10 – Russian Condoms
This final story is one of my favourite Ian Fleming stories. In 1939 before the outbreak of war, Fleming went to Moscow to cover a trade delegation as a special correspondent for The Times. He was almost certainly spying too. While in Moscow, he struck up a friendship with another journalist named Sefton Delmer. As they left Russia, they shared a compartment on the Warsaw Express. As they were approaching the Russian Border, Delmer was committing to memory notes that he had taken about Russia. He didn’t want them seized at the border, so after remembering them, he ripped them up and threw them out of the window. Ian laughed at Delmer, “Why don’t you swallow them?
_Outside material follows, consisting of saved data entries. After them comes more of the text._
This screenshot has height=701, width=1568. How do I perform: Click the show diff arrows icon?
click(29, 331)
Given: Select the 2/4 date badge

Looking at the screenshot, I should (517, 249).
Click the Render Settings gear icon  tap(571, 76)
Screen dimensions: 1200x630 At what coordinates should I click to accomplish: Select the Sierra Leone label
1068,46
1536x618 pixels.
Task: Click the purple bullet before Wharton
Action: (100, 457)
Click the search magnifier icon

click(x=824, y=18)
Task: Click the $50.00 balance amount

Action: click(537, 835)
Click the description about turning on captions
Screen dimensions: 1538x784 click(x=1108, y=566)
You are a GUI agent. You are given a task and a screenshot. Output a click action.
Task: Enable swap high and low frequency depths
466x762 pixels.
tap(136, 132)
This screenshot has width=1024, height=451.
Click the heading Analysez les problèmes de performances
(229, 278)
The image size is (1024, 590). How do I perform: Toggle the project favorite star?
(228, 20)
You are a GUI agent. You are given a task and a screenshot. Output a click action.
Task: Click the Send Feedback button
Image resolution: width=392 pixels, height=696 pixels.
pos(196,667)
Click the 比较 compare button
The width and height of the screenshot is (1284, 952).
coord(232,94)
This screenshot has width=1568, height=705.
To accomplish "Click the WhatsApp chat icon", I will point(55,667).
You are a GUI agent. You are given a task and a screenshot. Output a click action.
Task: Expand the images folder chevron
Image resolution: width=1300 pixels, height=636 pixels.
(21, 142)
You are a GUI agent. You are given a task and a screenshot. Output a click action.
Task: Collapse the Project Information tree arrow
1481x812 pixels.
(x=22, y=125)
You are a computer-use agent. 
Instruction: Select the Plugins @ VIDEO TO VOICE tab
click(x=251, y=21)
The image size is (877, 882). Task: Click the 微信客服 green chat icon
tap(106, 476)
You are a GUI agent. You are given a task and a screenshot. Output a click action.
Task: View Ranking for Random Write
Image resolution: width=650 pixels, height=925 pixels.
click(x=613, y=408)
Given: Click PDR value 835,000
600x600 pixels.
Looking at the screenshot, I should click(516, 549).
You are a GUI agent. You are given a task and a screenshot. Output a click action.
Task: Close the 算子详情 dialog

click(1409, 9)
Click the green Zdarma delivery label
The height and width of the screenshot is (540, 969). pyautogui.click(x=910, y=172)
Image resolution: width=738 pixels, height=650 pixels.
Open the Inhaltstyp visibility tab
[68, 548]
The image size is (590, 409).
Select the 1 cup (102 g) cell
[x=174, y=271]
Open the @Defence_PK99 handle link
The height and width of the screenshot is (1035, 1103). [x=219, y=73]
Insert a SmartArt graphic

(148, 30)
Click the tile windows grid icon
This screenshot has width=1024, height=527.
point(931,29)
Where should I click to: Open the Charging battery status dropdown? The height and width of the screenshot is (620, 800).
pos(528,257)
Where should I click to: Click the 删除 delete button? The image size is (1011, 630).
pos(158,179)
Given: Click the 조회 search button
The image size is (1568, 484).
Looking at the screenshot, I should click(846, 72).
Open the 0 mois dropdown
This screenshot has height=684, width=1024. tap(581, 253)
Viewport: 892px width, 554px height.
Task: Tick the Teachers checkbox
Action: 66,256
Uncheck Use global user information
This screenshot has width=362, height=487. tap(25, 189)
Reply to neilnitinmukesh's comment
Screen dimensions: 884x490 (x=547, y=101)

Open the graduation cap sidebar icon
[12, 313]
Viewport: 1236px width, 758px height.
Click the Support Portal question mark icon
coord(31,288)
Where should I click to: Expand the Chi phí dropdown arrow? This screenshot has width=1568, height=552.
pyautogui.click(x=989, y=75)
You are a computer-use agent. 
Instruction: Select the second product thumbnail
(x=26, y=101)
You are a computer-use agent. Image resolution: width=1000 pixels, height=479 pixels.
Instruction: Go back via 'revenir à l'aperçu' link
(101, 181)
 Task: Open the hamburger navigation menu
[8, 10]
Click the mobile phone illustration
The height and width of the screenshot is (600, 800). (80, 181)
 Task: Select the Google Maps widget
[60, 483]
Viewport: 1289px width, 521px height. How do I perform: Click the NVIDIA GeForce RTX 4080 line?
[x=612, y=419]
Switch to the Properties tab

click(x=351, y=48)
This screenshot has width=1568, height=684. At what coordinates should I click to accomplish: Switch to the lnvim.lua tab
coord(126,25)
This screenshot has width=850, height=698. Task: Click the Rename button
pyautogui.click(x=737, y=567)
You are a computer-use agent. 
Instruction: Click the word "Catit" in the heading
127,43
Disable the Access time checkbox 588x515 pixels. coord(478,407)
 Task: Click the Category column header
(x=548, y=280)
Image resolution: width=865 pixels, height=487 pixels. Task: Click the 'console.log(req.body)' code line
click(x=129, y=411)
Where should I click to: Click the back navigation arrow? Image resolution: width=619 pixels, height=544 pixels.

All the best spies do.” At the border, the Russian customs officers carefully searched Fleming’s luggage and found a box of Russian condoms. They were not for personal use. They were made of artificial latex, and Fleming thought that if he brought back a box, then they could be examined to determine the success of Soviet industrialisation. The condoms were taken out and examined very closely while Fleming was extremely embarrassed. Delmer got his own back and said, “You should have swallowed them.”